Part of the joy in all of these performances emanates from the historic instruments, which are lean and bright, providing sonic glimpses into what audiences of Beethoven’s day might have heard. The violin shimmers in all registers, and the Viennese and Leipzig pianos are airy, colourful and rumbling in the depths. It isn’t necessary to keep track of the various pianos to savour the expressive grace and pliancy Bryant applies to each sonata. He has total command of the subtle and virtuoso challenges, including the extravagant passages and leaping figures woven throughout the cycle by a brilliant pianist named Beethoven.

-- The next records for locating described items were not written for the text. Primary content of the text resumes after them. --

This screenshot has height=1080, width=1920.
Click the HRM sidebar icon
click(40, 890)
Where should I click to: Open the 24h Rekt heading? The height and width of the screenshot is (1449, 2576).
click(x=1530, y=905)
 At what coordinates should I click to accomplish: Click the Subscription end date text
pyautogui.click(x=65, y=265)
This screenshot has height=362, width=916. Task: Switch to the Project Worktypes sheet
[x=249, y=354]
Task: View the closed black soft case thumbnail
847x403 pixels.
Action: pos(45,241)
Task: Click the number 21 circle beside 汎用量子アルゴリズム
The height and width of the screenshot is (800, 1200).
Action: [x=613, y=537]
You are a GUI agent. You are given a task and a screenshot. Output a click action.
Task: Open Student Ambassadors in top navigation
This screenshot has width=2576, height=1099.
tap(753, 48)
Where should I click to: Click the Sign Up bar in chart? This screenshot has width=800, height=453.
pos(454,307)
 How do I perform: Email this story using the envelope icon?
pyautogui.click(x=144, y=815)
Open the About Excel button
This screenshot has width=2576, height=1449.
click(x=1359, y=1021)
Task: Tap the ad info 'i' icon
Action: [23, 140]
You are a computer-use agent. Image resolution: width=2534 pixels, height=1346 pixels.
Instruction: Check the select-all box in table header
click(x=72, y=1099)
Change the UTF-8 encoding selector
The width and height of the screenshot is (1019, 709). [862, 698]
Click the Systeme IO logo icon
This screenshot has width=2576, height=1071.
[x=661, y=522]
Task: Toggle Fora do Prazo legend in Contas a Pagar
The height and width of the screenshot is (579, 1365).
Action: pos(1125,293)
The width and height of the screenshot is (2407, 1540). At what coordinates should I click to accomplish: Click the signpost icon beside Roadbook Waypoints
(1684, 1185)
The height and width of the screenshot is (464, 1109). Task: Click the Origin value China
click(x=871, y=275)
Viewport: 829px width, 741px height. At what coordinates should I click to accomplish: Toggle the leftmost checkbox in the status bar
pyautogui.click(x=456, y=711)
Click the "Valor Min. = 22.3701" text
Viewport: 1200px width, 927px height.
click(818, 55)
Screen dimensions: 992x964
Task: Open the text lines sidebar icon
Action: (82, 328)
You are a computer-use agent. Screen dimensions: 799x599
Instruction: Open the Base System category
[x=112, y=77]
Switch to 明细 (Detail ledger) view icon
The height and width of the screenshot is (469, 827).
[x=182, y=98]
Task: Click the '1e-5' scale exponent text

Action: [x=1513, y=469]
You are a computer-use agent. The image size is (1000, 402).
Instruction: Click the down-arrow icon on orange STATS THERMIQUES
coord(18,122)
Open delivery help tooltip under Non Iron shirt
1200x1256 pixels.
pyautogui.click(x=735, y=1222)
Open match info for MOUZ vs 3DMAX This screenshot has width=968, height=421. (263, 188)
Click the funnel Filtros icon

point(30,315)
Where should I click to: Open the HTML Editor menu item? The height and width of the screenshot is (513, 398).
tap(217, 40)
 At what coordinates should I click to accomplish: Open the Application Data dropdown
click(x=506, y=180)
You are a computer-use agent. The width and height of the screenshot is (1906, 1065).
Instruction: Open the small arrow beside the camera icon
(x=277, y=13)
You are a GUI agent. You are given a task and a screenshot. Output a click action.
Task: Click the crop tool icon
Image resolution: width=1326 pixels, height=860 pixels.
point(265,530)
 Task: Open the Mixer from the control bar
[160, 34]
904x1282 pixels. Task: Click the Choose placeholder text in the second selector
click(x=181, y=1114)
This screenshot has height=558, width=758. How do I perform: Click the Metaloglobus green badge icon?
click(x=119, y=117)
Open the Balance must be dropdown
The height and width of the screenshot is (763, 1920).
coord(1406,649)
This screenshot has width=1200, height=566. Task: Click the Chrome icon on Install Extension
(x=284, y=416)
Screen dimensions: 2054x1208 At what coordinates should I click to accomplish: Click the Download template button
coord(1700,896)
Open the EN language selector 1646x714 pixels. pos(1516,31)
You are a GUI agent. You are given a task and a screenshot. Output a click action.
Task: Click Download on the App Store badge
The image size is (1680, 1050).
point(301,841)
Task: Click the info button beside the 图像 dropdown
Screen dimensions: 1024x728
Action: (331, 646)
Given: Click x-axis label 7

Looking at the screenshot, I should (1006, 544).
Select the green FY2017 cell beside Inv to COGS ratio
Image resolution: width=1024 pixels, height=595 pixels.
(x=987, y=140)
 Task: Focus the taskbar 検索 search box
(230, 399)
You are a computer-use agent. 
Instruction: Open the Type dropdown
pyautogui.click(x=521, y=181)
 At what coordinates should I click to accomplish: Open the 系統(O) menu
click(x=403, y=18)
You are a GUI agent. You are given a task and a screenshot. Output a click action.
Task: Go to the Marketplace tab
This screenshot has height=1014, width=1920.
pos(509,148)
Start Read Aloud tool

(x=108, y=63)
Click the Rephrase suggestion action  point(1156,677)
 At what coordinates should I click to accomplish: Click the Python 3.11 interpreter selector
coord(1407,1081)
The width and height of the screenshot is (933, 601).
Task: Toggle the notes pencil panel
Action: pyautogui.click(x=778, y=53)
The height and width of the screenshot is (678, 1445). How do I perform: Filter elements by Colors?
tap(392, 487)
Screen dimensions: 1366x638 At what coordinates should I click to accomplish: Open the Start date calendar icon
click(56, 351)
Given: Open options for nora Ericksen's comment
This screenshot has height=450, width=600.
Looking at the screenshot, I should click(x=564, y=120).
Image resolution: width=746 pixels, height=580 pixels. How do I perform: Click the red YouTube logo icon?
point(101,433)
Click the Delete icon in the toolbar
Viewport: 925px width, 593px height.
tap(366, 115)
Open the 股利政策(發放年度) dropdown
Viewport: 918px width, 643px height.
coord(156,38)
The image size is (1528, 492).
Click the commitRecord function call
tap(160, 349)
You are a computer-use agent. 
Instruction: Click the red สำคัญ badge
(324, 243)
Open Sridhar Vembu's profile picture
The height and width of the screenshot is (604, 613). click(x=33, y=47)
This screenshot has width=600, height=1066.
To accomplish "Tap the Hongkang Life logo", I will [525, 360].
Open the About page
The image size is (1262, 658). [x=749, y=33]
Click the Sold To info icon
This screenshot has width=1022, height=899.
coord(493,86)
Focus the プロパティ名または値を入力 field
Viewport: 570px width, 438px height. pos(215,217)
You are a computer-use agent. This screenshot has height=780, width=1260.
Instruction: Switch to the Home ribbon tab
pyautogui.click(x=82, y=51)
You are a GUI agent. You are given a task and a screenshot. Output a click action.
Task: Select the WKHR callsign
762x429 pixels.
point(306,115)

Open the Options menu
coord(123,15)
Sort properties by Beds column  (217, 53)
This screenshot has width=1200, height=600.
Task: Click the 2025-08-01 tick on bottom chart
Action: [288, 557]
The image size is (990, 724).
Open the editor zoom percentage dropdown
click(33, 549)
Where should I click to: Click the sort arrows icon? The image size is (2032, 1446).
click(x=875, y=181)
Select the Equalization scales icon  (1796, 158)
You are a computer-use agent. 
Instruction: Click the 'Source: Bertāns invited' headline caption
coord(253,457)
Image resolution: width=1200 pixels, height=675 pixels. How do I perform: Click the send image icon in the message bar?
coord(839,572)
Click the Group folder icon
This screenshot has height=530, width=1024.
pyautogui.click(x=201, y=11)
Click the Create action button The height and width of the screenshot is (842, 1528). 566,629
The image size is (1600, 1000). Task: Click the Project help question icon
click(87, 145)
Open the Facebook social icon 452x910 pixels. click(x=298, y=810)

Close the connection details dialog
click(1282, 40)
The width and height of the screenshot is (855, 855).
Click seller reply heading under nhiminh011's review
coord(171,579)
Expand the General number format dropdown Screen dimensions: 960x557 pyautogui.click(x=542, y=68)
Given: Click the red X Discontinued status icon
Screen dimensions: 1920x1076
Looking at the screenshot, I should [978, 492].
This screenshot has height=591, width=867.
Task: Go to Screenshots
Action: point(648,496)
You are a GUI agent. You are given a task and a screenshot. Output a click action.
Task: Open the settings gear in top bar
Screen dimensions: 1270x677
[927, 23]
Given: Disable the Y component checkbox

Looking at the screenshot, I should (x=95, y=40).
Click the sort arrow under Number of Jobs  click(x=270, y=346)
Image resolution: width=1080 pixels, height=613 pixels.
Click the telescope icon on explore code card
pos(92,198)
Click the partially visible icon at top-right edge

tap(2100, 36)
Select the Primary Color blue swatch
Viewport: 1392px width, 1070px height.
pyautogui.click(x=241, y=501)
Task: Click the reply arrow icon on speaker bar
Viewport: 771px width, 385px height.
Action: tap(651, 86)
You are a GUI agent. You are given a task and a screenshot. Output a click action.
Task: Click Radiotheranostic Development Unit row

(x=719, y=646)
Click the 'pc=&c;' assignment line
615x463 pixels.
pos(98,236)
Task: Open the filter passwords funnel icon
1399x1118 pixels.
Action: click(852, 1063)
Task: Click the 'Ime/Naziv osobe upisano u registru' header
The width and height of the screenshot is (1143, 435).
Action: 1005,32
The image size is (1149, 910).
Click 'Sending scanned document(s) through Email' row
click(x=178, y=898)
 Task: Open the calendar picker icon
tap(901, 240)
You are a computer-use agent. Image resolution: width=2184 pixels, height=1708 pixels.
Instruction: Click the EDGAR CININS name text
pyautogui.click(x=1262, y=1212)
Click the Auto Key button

The composer largely wrote these works as balanced conversations, notably in the later sonatas. The early ones reveal Beethoven’s debt to Haydn while restlessly stretching the language in new directions; the performances here of the first four sonatas are chipper, affectionate and keenly attuned to Classical style.

With the Fifth Sonata, Op 24, the Spring, Jorgensen and Bryant respond vividly to the increased emphasis on equality, playing with a collegial give and take that places the endearing narratives in distinctive context. The cycle’s celebrated Kreutzer Sonata, Op 47, receives sublime delineation, its dramatic, wistful and noble moods explored with seasoned assurance. Jorgensen brings a purity and expressive urgency to the violin lines that complement Bryant’s interpretative acuity.

The historic instruments used here might sound distant in some concert halls but as recorded with resonant intimacy in Ashburnham Community Church, they come across into clear, telling focus, especially as played by these compelling musicians.